The FDA, US Food and Drug Administration has recalled around 465,000 implantable cardioverter defibrillators (ICD) for firmware updates. ICD is a small device that is used to treat irregular heartbeats.
In a safety report by the FDA, issued on April 17, 2018 it says that the devices, designed and operated by St. Jude Medical, are susceptible to cyber-security breaches and are also at risk of having sudden battery loss.
The safety report claimed saying, “As medical devices become increasingly interconnected via the Internet, hospital networks, other medical devices, and smartphones, there is an increased risk of exploitation of cybersecurity vulnerabilities, some of which could affect how a medical device operates.”
This vulnerability of St Jude medical ICD’s and its Merlin@home monitoring device to cyber-attack was raised by Medsec, analysts for health sector security. This analysis took place following a challenge from St Jude Medical (that was acquired by Abbott in 2017) and the susceptibility in these devices that were identified by Medsec, were confirmed by cyber security consultants Bishop Fox.
Carl Livitt of Bishop Fox told the Computer Business Review that, “Authentication backdoors are not good, especially in implantable cardiac devices that can be misused to kill people.”

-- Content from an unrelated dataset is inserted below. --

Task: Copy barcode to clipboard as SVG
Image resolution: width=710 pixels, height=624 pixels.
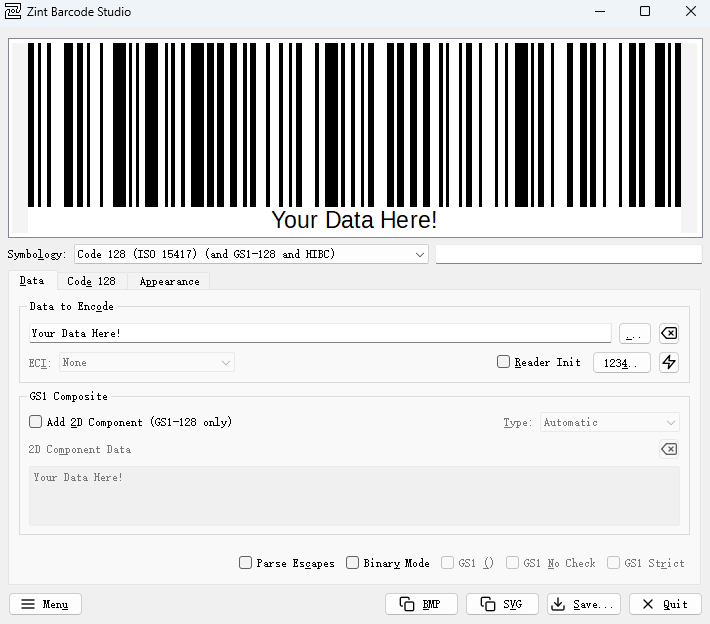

Merlin@Home is a small receiver used by people who have implanted cardiac devices; it can be plugged in at home and is designed in a way to allow “remote care management of patients with implanted cardiac devices through scheduled transmissions and daily alert monitoring.”
Carl Livitt goes on to say, “Most of the vulnerabilities could be remediated by requiring a very close proximity ‘wake-up’ command to be issued to an implanted device prior to enabling long-range communications.’ This would require the physician to be in physical contact with the patient.”
The warning comes after the deal made recently between Microsoft and NHS to strengthen the cyber security defenses following an update on costly plans for security investment across the NHS.